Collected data
********

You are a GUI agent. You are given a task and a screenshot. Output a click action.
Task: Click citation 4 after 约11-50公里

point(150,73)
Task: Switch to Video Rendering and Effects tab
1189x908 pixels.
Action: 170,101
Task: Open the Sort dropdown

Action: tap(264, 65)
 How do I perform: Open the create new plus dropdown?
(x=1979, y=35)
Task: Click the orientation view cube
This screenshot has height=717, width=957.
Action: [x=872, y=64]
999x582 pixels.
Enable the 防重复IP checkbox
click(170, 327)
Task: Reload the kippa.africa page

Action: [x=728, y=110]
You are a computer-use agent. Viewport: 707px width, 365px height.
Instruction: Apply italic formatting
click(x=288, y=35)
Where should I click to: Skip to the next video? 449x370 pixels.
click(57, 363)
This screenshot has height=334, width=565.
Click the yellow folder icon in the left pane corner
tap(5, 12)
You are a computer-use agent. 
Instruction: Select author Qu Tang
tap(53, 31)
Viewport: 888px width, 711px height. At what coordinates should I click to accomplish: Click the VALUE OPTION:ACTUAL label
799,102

********

> **SHORT TASK**
Present every line of the data above as a numbered list, skipping the blank lines.

> **RIGHT ANSWER**
1. You are a GUI agent. You are given a task and a screenshot. Output a click action.
2. Task: Click citation 4 after 约11-50公里
3. point(150,73)
4. Task: Switch to Video Rendering and Effects tab
5. 1189x908 pixels.
6. Action: 170,101
7. Task: Open the Sort dropdown
8. Action: tap(264, 65)
9.  How do I perform: Open the create new plus dropdown?
10. (x=1979, y=35)
11. Task: Click the orientation view cube
12. This screenshot has height=717, width=957.
13. Action: [x=872, y=64]
14. 999x582 pixels.
15. Enable the 防重复IP checkbox
16. click(170, 327)
17. Task: Reload the kippa.africa page
18. Action: [x=728, y=110]
19. You are a computer-use agent. Viewport: 707px width, 365px height.
20. Instruction: Apply italic formatting
21. click(x=288, y=35)
22. Where should I click to: Skip to the next video? 449x370 pixels.
23. click(57, 363)
24. This screenshot has height=334, width=565.
25. Click the yellow folder icon in the left pane corner
26. tap(5, 12)
27. You are a computer-use agent. 
28. Instruction: Select author Qu Tang
29. tap(53, 31)
30. Viewport: 888px width, 711px height. At what coordinates should I click to accomplish: Click the VALUE OPTION:ACTUAL label
31. 799,102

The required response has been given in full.